- **PASSAGE SHOWN**
□ □ □ □
4. Firms' systems and controls for the prevention and detection of market abuse have been an area of focus for the FCA for some time, the risks surrounding mass remote working have again brought this to the forefront of the FCA's agenda. The FCA has specifically stated that firms should be considering the risks of market abuse where employees are working remotely and whether enhanced monitoring may be appropriate. The FCA's latest Primary Market bulletin, which was also published on Tuesday, reiterated that "issuers should be aware that their own operational response to coronavirus may itself meet the requirements for disclosure under MAR". Firms should ensure that their consideration, testing and analysis of market abuse risks in this working environment are clearly documented alongside any actions taken to mitigate them.

Conduct Risk

5. Firms' mitigation of conduct risk more broadly will also inevitably be on the FCA's radar over the coming weeks. Again, firms' testing of their systems and controls in order to mitigate this risk in a remote working environment will be key. Firms should ensure that they periodically reassess whether there are any additional conduct risks arising out of a remote working environment and deal with these appropriately and efficiently as and when they arise.

Consumer Impact

6. It is clear that firms will be expected to minimise the impact of COVID-19 on consumers in every sense. The FCA will not only be expecting firms' business continuity plans and operational resilience to ensure that their service to consumers remains consistent, but the regulator has also stated that it expects consumers to be given flexibility, for example in relation to their mortgage payments. Firms will need to ensure that they strike the right balance between putting consumers' interests first whilst also maintaining their own liquidity and financial resilience, all of which the FCA has said are important. 

The Principles for Businesses 

7. The importance of the FCA's Principles for Businesses (the "Principles") is long established and a failure to act in accordance with one or more of the Principles is nearly always at the heart of enforcement action. Firms should not forget this when operating in this extraordinary environment and the FCA will undoubtedly be looking to firms to act in accordance with the Principles, and in the spirit of the rules, rather than maintaining strict policies which might, for example, be perceived to result in consumer detriment. Similarly senior managers should have the senior manager conduct rules in mind when reacting to COVID-19.
□ □ □ □
[Collected data]
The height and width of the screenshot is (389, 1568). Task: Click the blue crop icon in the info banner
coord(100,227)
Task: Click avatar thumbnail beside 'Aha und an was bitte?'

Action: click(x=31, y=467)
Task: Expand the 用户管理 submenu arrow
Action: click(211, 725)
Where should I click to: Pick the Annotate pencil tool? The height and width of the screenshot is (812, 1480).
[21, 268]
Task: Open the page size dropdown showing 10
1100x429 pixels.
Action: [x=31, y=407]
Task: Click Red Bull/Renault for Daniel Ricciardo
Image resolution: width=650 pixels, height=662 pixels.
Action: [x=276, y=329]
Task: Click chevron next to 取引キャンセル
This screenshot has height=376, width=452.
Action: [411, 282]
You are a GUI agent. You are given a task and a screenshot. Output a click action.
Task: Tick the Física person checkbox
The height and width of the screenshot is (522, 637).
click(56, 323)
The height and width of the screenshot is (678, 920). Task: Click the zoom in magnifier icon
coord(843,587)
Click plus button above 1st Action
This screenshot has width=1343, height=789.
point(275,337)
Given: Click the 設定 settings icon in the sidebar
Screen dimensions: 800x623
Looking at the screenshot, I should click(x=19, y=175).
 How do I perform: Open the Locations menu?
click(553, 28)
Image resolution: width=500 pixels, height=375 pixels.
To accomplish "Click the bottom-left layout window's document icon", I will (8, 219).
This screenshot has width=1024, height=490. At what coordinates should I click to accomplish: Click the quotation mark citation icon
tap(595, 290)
□ □ □ □
- **TASK INSTRUCTIONS**
Swap "flexibility" for "leeway" as you write out the FCA passage again, starting at the words "Consumer Impact" and stopping after "said are important.". These items come from a separate source.

- **RESPONSE TO THIS EXERCISE**
Consumer Impact

6. It is clear that firms will be expected to minimise the impact of COVID-19 on consumers in every sense. The FCA will not only be expecting firms' business continuity plans and operational resilience to ensure that their service to consumers remains consistent, but the regulator has also stated that it expects consumers to be given leeway, for example in relation to their mortgage payments. Firms will need to ensure that they strike the right balance between putting consumers' interests first whilst also maintaining their own liquidity and financial resilience, all of which the FCA has said are important.